# SLR Gear gets hold of a Sigma 1.4 Art to review



## Coolhandchuck (Apr 5, 2014)

Here's the link. 

http://slrgear.com/reviews/showproduct.php/product/1677/cat/30?utm_medium=referral&utm_source=pulsenews


----------



## drjlo (Apr 5, 2014)

Thank goodness the 50 ART is probably going to turn out to be a real deal. Now let's hope the other shoe (price) drops somewhere friendly ;D


----------



## CarlTN (Apr 5, 2014)

Coolhandchuck said:


> Here's the link.
> 
> http://slrgear.com/reviews/showproduct.php/product/1677/cat/30?utm_medium=referral&utm_source=pulsenews



Thanks so much for posting this! Very impressive lens indeed, quite a beauty. Check out the size of that front element…is that not bigger than the Canon f/1.2? Even if it’s not…I like how big it is.

However, this review lacks any mention of the bokeh quality and LOCA…which is of paramount importance on a fast aperture lens.

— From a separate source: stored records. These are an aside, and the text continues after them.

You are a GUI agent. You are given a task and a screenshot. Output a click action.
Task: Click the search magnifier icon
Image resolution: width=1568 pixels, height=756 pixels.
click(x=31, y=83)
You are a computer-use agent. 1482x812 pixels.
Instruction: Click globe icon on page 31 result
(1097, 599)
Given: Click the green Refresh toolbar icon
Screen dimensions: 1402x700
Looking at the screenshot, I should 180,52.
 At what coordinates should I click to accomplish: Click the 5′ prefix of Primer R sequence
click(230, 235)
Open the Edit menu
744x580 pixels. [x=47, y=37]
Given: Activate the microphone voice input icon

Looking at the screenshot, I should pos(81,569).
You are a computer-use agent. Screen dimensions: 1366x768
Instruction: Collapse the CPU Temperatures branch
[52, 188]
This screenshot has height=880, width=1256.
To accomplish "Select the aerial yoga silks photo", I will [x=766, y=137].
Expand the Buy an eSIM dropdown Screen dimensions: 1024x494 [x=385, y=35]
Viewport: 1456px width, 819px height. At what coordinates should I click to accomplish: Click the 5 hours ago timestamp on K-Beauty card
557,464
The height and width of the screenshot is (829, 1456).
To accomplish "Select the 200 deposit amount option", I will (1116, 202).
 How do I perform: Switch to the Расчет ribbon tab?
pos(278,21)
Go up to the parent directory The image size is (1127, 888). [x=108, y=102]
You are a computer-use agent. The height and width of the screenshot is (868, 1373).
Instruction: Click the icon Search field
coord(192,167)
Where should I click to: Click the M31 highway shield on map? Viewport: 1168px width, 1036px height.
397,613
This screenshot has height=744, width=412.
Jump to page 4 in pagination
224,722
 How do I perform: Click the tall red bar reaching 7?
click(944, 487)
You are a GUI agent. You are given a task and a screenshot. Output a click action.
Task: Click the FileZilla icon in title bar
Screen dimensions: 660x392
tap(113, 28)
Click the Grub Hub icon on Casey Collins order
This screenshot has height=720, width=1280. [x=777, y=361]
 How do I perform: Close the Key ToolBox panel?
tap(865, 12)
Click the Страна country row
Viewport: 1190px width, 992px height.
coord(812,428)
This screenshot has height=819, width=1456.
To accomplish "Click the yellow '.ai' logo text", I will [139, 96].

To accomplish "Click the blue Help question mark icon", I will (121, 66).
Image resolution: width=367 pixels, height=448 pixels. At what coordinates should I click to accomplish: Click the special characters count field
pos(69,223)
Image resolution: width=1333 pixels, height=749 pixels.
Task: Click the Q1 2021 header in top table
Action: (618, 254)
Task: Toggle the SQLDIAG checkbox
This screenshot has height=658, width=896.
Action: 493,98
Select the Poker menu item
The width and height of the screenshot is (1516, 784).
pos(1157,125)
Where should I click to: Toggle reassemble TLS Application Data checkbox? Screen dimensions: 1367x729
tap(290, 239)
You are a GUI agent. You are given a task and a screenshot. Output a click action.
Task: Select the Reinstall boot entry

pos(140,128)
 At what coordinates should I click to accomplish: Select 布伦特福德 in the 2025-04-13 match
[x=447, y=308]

I suspect the Sigma will be noticeably below the sharpness of the Zeiss Otus, but it will still be more than sharp enough for literally everyone. It’s really just the background bokeh highlight smoothness that I would want to know about before seriously considering purchase. I also suspect my Cosina Voigtlander 58mm might be close or equal to the sharpness of this new Sigma lens. Of course the Voigt is fully manual, and likely has far worse bokeh and LOCA. It’s also a lot smaller and lighter, and has a metal body, yet with a “zeiss” feel to it.

I think I’ll be buying the Sigma 35mm Art, before I buy another 50mm lens. Does sound like I’ll really be missing out, though!


----------